Staff comments indicated that staff working in different areas share many similar difficulties and training needs, suggesting that some interventions to improve staff attitudes and confidence may be applied to multiple staff groups. However, staff comments also indicated a number of differences, suggesting that any broad training may need to be supplemented by more specific training that addresses the specific difficulties faced by staff in particular work areas.
The finding that negative attitudes are related to higher levels of burnout through high emotional exhaustion and low personal accomplishment suggests that improvements in staff attitudes may also be gained by reducing work stress and burnout amongst healthcare staff.

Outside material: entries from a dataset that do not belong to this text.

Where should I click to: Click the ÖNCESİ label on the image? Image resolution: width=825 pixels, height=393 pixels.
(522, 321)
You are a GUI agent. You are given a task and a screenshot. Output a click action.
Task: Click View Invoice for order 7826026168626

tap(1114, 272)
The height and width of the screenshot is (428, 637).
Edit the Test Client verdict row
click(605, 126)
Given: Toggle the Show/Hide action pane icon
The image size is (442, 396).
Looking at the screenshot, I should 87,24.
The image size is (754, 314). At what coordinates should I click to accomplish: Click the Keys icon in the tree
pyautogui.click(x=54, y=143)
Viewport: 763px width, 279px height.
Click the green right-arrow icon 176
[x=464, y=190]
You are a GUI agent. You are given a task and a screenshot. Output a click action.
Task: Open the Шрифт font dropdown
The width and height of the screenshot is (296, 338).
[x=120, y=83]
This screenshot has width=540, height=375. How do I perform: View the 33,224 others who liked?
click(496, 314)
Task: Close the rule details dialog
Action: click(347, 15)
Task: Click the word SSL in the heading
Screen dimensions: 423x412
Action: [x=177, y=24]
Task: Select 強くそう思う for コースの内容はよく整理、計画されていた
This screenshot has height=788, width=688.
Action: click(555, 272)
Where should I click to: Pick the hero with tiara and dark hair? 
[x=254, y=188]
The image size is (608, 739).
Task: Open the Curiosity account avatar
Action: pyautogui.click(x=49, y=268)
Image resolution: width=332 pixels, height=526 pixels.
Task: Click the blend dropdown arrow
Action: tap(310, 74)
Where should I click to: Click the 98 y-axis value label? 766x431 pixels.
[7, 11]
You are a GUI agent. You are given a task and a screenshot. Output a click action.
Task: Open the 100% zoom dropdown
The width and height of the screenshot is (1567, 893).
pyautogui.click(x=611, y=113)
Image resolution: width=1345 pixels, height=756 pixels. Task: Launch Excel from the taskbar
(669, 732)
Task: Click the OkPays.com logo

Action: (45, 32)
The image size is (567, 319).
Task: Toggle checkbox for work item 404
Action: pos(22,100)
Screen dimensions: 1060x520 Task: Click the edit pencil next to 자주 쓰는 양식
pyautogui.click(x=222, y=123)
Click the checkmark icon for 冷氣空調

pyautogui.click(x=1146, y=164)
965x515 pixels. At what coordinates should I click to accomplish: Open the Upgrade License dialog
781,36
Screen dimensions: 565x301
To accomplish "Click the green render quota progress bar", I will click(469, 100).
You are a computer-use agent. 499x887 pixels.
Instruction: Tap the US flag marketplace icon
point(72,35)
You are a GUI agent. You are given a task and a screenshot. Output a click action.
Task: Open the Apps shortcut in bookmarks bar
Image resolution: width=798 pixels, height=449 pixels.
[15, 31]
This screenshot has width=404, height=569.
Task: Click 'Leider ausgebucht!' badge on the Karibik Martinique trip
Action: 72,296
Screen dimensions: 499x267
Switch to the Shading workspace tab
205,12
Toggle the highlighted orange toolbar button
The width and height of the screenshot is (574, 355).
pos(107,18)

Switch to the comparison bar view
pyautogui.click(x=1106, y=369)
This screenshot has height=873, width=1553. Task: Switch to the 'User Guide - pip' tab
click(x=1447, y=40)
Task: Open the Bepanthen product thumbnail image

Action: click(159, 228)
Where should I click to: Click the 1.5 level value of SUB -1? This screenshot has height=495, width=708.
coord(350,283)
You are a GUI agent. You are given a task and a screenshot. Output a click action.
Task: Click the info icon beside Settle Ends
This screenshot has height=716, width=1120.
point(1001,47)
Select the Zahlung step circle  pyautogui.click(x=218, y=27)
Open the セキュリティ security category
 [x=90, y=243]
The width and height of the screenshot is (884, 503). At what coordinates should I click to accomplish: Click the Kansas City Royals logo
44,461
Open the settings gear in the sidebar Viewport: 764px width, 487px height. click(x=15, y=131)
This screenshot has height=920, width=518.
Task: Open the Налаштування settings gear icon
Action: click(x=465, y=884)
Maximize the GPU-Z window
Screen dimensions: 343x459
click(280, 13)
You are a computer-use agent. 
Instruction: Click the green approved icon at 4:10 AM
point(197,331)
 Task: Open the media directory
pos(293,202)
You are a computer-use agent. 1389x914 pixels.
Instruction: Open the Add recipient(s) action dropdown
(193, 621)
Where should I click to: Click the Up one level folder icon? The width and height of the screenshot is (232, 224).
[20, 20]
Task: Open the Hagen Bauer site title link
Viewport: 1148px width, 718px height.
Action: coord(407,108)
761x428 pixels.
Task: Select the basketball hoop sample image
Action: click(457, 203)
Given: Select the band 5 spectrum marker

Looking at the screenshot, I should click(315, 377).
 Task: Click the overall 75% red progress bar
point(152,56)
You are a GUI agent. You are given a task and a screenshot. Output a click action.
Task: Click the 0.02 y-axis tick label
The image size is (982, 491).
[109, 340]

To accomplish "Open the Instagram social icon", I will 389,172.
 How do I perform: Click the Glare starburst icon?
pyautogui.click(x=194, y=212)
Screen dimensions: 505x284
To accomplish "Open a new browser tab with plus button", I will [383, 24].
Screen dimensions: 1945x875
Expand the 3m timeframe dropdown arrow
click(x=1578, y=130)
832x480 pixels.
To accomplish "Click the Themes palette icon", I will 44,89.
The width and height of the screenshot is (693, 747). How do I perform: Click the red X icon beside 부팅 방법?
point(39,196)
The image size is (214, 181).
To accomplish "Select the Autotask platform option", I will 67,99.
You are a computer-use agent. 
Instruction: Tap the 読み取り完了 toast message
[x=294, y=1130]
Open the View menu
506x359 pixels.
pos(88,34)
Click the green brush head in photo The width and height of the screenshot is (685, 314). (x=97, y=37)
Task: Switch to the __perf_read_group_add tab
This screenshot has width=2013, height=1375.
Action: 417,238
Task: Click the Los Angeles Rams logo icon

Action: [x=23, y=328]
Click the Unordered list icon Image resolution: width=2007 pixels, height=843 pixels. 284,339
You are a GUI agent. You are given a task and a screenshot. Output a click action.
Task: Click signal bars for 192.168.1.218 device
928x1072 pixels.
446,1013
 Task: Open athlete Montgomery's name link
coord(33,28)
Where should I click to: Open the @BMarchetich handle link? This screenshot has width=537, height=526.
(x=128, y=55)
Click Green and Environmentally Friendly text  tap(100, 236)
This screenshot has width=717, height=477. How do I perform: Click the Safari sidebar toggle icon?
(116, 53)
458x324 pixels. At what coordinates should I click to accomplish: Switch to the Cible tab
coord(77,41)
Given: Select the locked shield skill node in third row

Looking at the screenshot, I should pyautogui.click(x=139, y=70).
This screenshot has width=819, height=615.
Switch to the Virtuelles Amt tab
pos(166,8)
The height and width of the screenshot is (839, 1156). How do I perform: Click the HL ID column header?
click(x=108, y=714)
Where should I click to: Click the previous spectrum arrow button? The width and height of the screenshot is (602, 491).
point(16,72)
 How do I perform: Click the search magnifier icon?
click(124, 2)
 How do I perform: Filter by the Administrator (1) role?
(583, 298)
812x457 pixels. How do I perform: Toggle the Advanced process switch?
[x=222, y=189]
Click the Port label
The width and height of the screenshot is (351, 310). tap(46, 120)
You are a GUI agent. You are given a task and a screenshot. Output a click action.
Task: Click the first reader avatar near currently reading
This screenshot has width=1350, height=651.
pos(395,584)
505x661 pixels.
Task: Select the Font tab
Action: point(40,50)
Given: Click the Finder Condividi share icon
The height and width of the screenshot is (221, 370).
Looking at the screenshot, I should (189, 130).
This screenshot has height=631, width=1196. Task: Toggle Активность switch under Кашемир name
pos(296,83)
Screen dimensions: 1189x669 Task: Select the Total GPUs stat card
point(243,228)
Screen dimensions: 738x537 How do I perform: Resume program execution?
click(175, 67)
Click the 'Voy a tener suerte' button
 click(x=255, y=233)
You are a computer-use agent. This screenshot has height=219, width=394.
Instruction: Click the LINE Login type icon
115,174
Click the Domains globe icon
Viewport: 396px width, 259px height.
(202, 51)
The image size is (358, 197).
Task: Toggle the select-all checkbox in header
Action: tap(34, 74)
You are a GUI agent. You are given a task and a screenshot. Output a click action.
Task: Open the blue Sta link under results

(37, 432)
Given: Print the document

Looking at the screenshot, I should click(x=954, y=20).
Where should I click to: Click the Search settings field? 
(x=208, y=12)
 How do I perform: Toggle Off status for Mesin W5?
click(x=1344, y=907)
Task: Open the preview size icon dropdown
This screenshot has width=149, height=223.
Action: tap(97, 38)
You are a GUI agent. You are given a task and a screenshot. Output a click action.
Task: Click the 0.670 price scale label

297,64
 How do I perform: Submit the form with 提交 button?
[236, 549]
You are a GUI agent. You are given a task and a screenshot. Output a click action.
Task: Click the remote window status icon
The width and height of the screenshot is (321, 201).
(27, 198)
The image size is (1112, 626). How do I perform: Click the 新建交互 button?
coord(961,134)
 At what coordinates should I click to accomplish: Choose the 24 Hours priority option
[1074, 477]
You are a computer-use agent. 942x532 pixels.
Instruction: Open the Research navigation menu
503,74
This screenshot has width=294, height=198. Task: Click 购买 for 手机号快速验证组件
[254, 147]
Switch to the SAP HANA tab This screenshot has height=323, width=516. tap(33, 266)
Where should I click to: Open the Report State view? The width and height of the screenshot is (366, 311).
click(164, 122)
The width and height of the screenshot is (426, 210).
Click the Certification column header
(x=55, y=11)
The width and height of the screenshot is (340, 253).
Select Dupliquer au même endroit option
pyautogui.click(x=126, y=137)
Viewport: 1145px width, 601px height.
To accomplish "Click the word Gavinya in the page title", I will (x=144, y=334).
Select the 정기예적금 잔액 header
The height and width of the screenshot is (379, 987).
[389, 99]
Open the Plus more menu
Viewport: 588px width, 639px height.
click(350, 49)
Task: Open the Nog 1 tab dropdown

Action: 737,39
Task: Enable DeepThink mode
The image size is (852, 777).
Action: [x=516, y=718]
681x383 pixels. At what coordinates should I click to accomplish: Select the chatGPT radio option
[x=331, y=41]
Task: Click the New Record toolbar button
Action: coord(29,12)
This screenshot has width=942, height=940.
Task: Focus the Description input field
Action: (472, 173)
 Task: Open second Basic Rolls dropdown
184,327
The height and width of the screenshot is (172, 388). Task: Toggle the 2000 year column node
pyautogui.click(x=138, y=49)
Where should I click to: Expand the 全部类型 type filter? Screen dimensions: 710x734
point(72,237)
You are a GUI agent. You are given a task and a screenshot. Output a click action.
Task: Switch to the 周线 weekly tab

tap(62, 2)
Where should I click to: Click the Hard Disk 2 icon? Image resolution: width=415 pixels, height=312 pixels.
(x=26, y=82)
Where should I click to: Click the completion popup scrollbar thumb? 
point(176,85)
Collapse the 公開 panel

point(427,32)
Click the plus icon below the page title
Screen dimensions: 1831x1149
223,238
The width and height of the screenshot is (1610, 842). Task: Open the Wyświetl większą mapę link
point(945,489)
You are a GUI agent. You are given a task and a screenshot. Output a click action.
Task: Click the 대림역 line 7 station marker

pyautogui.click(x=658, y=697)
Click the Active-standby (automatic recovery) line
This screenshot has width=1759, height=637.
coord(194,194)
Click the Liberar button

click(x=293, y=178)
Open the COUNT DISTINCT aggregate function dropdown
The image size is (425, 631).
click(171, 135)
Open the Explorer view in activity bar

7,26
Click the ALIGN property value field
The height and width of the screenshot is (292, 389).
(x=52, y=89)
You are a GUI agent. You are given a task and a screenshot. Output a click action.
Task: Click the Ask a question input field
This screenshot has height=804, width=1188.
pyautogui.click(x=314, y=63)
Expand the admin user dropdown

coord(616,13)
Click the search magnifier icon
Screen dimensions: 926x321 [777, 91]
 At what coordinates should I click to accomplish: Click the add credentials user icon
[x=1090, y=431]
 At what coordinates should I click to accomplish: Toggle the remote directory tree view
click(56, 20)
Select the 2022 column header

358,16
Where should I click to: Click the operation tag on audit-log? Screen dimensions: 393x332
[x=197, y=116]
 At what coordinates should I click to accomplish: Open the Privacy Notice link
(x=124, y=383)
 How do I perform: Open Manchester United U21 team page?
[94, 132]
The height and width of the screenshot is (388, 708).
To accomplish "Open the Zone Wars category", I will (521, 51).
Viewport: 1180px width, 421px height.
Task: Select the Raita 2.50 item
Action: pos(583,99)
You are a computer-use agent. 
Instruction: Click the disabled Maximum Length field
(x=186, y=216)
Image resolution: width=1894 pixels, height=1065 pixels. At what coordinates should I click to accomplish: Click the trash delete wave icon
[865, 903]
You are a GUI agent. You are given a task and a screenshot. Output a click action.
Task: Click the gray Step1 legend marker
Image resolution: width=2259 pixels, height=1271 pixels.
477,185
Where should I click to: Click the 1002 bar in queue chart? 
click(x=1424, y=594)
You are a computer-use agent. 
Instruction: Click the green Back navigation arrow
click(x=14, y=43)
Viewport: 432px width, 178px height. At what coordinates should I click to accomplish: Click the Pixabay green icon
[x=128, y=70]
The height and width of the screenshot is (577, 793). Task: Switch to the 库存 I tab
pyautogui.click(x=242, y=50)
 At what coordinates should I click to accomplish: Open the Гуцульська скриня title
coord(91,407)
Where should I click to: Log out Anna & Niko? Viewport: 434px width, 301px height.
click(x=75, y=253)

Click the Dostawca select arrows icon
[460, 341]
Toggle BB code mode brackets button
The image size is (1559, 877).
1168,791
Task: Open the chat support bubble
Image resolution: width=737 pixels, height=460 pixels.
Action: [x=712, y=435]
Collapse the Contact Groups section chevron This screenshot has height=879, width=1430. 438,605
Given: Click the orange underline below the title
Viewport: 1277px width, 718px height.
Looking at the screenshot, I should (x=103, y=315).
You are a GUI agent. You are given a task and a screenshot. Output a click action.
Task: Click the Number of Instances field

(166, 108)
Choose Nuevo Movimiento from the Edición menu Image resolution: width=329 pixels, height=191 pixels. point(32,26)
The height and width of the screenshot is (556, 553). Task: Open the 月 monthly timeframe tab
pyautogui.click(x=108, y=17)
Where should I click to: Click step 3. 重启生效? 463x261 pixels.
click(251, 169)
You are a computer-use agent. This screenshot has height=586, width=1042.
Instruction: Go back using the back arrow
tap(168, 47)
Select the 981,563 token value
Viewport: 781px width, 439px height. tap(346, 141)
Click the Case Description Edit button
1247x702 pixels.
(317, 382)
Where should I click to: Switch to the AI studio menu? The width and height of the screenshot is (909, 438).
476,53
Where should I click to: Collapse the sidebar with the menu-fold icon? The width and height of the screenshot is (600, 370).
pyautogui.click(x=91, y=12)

A limitation of this study is the relatively low response rate (64.4%), although the response rate in the present study was higher than that in many other questionnaire based attitude studies [14,24,27]. It was not possible to collect information on those participants who did not complete the questionnaire so that they could be compared to the response sample. Therefore, it is possible that the sample of participants who responded may not be representative of the total population of health-care staff who care for self-harm patients. Another limitation of the study is that the sample of participants was drawn from one hospital in Christchurch, New Zealand. It is not clear to what extent the results of the current study will generalize to other hospitals in other countries.
These limitation notwithstanding, the results of the current study suggest that healthcare staff in New Zealand have a strong desire to help self-harm patients but lack confidence in their ability to do so. These attitudes are evident amongst emergency department staff, general medical staff, and psychiatric staff. Staff comments indicate a number of ways in which staff confidence and training could be improved, including additional training sessions and the provision of handbooks and guidelines. Additional training and education about self-harm has the potential to improve staff confidence and attitudes and enhance patient care.